BY under promising and over delivering, a small business has won the ‘WA Microbusiness of the Year award for businesses with up to five employees’ at its first try.
BY under promising and over delivering, a small business has won the ‘WA Microbusiness of the Year award for businesses with up to five employees’ at its first try.
Maria-Satterthwaite’s business, Satterthwaite Consulting, has been running for four years and was started initially as a hobby after a diagnosis of multiple sclerosis forced her to give up a hospitality industry career.
It offers training to hospitality staff and will soon expand that into the management area.
Besides Satterthwaite Consulting, Ms Satterthwaite also runs Scope Hospitality Vision, with the opening of Scope Leadership Vision to follow.
There is a dearth of qualified supervisors and managers in Perth’s hospitality industry at the moment.
“We obviously hit on the right formula,” Ms Satterthwaite said.
“There was a need in the market. We met that need and delivered more. That led to word-of-mouth referrals that have helped us grow our business.”
Ms Satterthwaite said the business’ other growth catalyst had been the quality of its systems.
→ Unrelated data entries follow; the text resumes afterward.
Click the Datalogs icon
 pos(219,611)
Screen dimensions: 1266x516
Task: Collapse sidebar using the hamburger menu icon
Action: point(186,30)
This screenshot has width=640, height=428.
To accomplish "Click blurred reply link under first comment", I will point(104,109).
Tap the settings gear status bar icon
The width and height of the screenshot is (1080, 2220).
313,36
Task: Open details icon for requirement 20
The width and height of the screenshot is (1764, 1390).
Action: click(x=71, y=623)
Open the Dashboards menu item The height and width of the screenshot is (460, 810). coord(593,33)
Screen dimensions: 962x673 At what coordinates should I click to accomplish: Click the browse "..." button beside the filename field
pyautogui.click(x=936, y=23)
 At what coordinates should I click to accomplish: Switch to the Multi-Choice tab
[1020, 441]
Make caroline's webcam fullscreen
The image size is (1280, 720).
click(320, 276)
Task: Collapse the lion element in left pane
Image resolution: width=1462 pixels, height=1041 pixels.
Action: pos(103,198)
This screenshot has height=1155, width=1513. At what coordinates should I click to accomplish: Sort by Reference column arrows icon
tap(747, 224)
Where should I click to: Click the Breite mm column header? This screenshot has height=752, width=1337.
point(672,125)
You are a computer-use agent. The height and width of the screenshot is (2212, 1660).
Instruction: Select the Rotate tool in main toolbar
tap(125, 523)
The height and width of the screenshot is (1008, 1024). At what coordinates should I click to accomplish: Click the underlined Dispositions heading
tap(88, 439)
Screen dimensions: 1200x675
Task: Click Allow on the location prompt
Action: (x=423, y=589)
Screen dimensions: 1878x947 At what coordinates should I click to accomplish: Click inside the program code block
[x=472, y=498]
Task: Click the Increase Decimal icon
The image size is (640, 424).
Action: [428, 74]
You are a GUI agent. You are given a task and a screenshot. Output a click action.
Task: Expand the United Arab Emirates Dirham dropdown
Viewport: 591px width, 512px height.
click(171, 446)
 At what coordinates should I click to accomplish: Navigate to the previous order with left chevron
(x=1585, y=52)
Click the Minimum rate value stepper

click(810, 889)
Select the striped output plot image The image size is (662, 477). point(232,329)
“With the added burdens of the new tax system, small businesses have to get smoother and more efficient. It’s all about the systems. You have to make sure there is no chance for loopholes in your systems that things can slip through,” she said.
“We undergo WA Department of Training audits regularly and these have proved extremely beneficial to make sure everything is in place.”
The desire to benchmark her business systems led Ms Satterthwaite to enter the Small Business of the Year Awards.
“This was the first time we went up against other industries. Before we’d only entered hospitality industry awards,” she said
Just one week before winning the Microbusiness award, Satterthwaite Consulting won the WA Tourism Awards’ industry training and development category.